C’est bientôt la fin du cauchemar pour les Français qui souhaitent se rendre aux États-Unis, conformément à la décision prise par le Conseil d’État, c’est l’Imprimerie Nationale qui réalisera les nouveaux documents

La Haute juridiction a tranché. Elle a décidé l’annulation du contrat gagné par le spécialiste des microprocesseurs Oberthur. Rappelons qu’au mois d’octobre le groupe avait obtenu le marché en association avec le ministère de l’Intérieur.
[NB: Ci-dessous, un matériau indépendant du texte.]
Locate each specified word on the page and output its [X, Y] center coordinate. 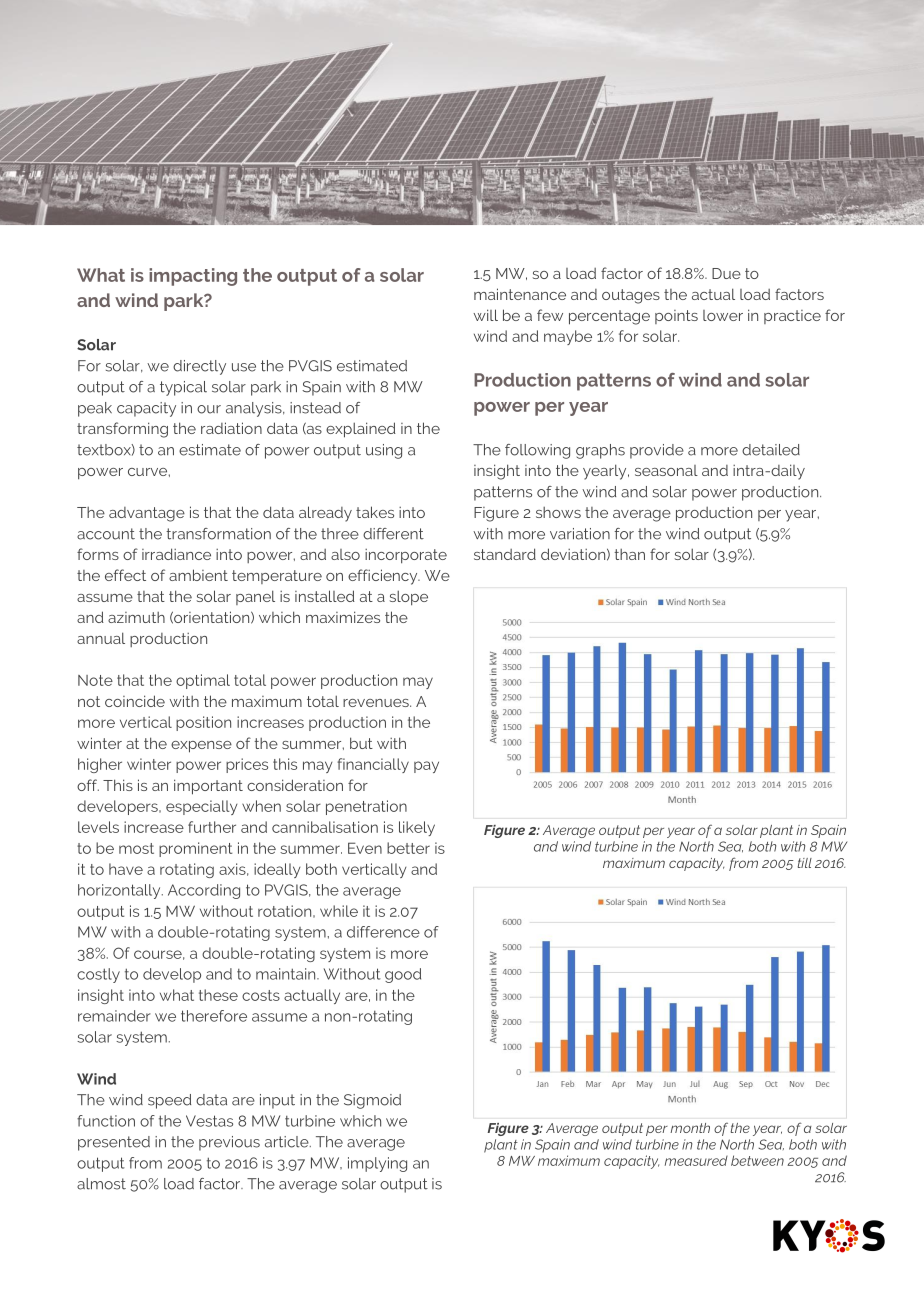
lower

Suite du feuilleton au mois de novembre, comme le souligne le quotidien La Tribune le comité central de l’Imprimerie nationale avait saisi en référé le tribunal administratif pour suspendre ce contrat. Au final, après de longs mois de discussions, la sortie des nouveaux documents électroniques a été bloquée. Conséquence, les voyageurs français qui souhaitent se rendre sur le sol américain sont obligés de se déplacer à l’ambassade pour demander un visa. Et semaine après semaine, la file d’attente n’a fait que s’allonger. Aujourd’hui la fin de cette situation kafkaïenne se dessine, puisque le Conseil d’État estime désormais que la personnalisation des passeports est bien du ressort de l’Imprimerie Nationale qui détient un monopole en la matière. Un véritable camouflet pour le ministère de l’Intérieur qui a indiqué dans un communiqué officiel : “La décision du Conseil d’État revient à confier à l’Imprimerie Nationale une mission de personnalisation qu’elle n’a jamais assurée et à lui reconnaître un monopole qu’elle ne pourra satisfaire qu’en ayant recours au secteur concurrentiel”. Cette déclaration montre assez l’agacement du ministère. Elle n’est pas sans fondements, il est vrai, puisque lors de l’appel d’offres l’Imprimerie Nationale s’était associée au groupe Axalto. Pour autant cette décision de la haute juridiction ne marque pas la fin de l’affaire. Ainsi, comme le souligne le quotidien économique, le tribunal administratif doit encore rendre son jugement sur le fond et en cas de décision contraire à celle du Conseil d’État, la situation deviendrait encore plus complexe!